- [Assignment]: Transcribe exactly the lines from the one containing "Given: Click the file" through the end of the entries, including both the first and the last, and nothing else.
%%
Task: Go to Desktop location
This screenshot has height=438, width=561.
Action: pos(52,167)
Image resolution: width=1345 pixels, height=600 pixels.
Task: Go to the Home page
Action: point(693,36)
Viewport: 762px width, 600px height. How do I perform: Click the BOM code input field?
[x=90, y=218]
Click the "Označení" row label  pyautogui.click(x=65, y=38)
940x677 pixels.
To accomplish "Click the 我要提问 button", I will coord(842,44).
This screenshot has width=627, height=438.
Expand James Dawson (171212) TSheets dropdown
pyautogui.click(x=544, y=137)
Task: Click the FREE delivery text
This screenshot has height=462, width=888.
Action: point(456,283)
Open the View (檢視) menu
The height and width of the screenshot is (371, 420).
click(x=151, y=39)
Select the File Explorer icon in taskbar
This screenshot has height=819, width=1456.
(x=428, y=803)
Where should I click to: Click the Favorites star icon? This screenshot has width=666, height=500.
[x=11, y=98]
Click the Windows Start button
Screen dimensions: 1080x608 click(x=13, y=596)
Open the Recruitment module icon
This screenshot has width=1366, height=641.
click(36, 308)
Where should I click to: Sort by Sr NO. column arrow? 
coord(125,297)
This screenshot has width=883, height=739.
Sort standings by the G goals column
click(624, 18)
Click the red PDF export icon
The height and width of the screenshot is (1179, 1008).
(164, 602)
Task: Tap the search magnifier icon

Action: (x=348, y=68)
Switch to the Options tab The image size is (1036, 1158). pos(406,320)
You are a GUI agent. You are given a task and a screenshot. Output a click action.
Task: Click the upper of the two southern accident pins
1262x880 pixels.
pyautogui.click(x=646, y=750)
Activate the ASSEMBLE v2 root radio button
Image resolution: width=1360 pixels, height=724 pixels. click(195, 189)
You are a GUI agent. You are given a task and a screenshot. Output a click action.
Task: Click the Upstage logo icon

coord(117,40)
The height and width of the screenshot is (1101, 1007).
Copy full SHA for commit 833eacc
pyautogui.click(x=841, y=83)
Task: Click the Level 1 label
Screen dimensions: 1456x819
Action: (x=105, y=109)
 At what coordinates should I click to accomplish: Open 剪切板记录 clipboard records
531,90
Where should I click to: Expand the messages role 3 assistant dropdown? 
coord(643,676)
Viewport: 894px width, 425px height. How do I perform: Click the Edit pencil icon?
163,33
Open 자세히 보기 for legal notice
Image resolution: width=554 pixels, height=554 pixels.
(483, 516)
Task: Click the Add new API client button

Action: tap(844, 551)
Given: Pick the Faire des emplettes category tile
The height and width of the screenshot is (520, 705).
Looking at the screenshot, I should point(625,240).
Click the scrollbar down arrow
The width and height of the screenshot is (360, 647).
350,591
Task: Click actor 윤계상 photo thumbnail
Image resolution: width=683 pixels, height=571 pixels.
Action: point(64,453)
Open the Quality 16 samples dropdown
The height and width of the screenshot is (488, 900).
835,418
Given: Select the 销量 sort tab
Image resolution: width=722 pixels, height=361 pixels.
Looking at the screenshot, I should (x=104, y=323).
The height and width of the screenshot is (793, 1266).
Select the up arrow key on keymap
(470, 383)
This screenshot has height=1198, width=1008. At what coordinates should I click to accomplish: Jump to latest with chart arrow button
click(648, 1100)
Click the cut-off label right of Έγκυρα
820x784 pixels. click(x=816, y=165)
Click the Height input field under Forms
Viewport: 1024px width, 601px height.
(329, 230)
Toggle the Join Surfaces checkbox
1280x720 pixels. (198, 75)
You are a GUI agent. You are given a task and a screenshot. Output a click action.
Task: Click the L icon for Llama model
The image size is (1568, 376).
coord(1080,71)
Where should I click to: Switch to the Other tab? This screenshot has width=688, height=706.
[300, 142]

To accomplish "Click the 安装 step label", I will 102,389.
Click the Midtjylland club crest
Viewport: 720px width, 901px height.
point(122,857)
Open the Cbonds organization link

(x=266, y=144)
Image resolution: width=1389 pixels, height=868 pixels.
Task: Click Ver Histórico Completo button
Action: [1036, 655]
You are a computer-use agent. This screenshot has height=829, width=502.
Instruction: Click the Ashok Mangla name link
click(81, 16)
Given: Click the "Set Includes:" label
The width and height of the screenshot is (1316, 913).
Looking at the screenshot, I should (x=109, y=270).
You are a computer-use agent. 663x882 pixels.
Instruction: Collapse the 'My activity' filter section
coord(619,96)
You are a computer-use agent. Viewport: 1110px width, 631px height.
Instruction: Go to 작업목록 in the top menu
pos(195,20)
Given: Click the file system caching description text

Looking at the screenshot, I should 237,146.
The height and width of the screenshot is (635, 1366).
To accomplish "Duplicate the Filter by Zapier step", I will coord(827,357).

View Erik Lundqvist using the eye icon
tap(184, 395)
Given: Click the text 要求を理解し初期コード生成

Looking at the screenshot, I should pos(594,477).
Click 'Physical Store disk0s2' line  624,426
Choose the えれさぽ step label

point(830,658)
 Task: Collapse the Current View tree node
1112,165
%%
- [Exercise response]:
Given: Click the file system caching description text

Looking at the screenshot, I should 237,146.
The height and width of the screenshot is (635, 1366).
To accomplish "Duplicate the Filter by Zapier step", I will coord(827,357).

View Erik Lundqvist using the eye icon
tap(184, 395)
Given: Click the text 要求を理解し初期コード生成

Looking at the screenshot, I should pos(594,477).
Click 'Physical Store disk0s2' line  624,426
Choose the えれさぽ step label

point(830,658)
 Task: Collapse the Current View tree node
1112,165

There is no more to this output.